Retold by Martin Maudsley
Not
that long ago, many country folk in rural Dorset had to supplement their poorly-paid
income from labouring on farms by foraging for food and hunting
wild game in woodlands and common land: birds and deer, rabbits and hares;
whatever fare was there for the taking; always seasonal, not always legal. In
the village of Littlebredy there was a group of four men, four farmworkers, who
in the evenings hunted together – not with guns, they couldn’t afford them, nor
with nets that needed constant repairs – but with with hounds. Each man had his
own dog – a Longdog (an old Dorset
breed) – and in that ancient alliance, between human-kind and canine, the hunting
was a success; more often than not there was something to take home for the
pot.
On
days earmarked for hunting, after toiling in the fields from dawn and before setting
out with their dogs at dusk, the men were in the habit of leaving some their own
farm-working tools and agricultural equipment at the cottage of an old woman
who lived by herself in the Valley of Stones. Her house, and indeed the woman
herself, were so old and mysterious they seemed to have been there as long as
the ridgeway’s ancient stones and monuments. Well, there were some in the local
villages, suspicious and small-minded, who called the old woman a witch -
blamed her for all manner of malaises and mishaps. But there were others, too,
who beat a path to her door; who came to her for help in the secrecy of night. And
to all who came she listened with gentle wisdom, before offering herbal remedies
or healing words. The hunters themselves rarely saw the old woman, she was
often out at dusk, but they respected her and always made sure they left her a little
loaf of freshly-baked bread by way of thanks for looking after their tools.
One
evening, when the men were out hunting, just after harvest-time, they caught a
glimpse of a mysterious and magical creature – a pure white hare – racing over an
open field and before darting down the valley then disappearing into a copse of
trees. Well, they never got close to catching that hare; she was too cunning
for the hunters and too fast for their dogs. But men, sometimes, can be proud and
arrogant, and these men wanted to prove themselves as the best hunters.
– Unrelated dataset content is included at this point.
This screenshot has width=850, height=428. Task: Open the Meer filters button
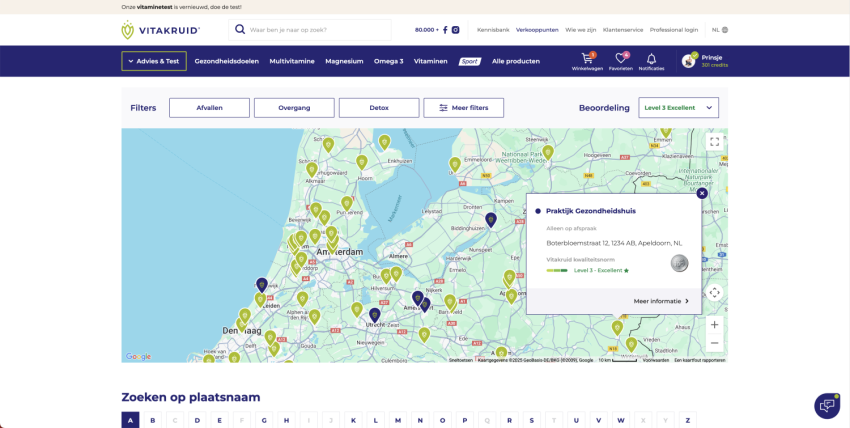click(463, 108)
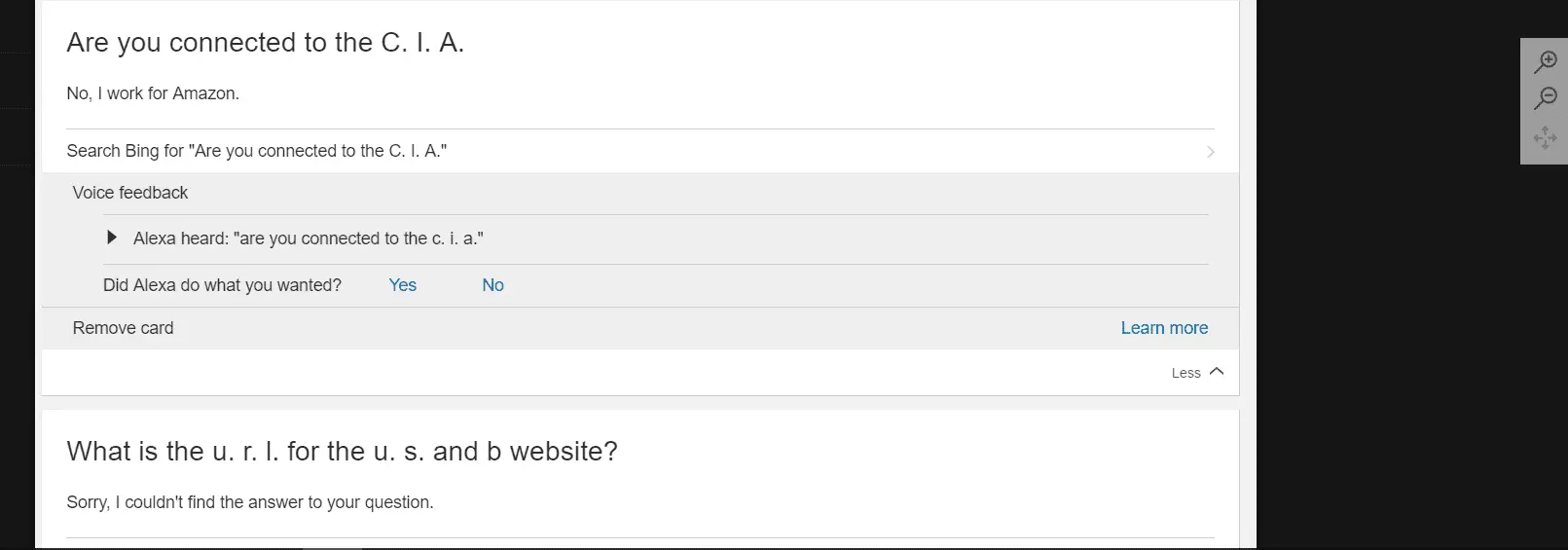
Task: Click the "Are you connected to the C. I. A." heading
Action: click(265, 43)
Over
the following days and weeks the hunters talked more and more of the elusive white
hare, and their burning ambition to catch it. They bided their time, and laid
their plans, like a spider weaving a web to catch a fly…
Soon
the pieces of their plan fell into place. On a moist and misty evening in September,
with a Harvest Moon rising huge and orange above the ridgeway, the white hare
was spotted nimbling along the edge of the copse. Some of the men sent their
dogs running through the trees to flush the hare out into the open. When the
hare saw the dogs she sturted and then ran
like lightening, zig-zagging across the adjacent field - ears flat against her
body, spine arching and stretching, back legs reaching beyond the front legs as
she pushed forward - her pace quickening all the time. Soon she’d outdistanced
the chasing dogs. But with the hounds behind her, she headed towards the only remaining
escape from the field – an open gateway in a thick hedgerow of hawthorn and
holly. The hare reached the gap ahead of the hounds. But there, hiding, on the
other side of the hedge, were two more men with two more dogs. As the white
hare ran past the dogs were leased from their leashes…
…The
still evening air was suddenly pierced with the sound of snapping teeth,
frenzied snarling and then a high-pitched, spine-tingling squeal. The dogs
ripped and wrenched, they bit and broke. Eventually the hare was tossed into
the air like a ragged doll; white fur flecked with red. She landed. Not back on
the ground, nor in the jaws of the dogs, but atop of the hedge. And although
badly hurt, and severely weakened, she summoned her remaining strength to
scamper painfully along the vicious vegetation of spikes and spines, until she
reached the safety of the woods and disappeared into the darkness of the trees.
Men
and dogs searched and sniffed for an hour, without sight or scent of the hare,
until the hunters finally admitted defeat. The dogs were taken back to their
tethers, and the men made their way to the old woman’s cottage to retrieve
their tools. When they arrived the door of the cottage was ajar, unusual, and
as they peered inside their faces drained of colour. There, lying on the floor
in a mangled heap, with torn clothes and broken, bleeding body, was the old woman.
Filled
with horror, the men grabbed their tools and ran from the cottage, pursued by
fear and guilt. All of them left. All except one, the youngest of the hunters.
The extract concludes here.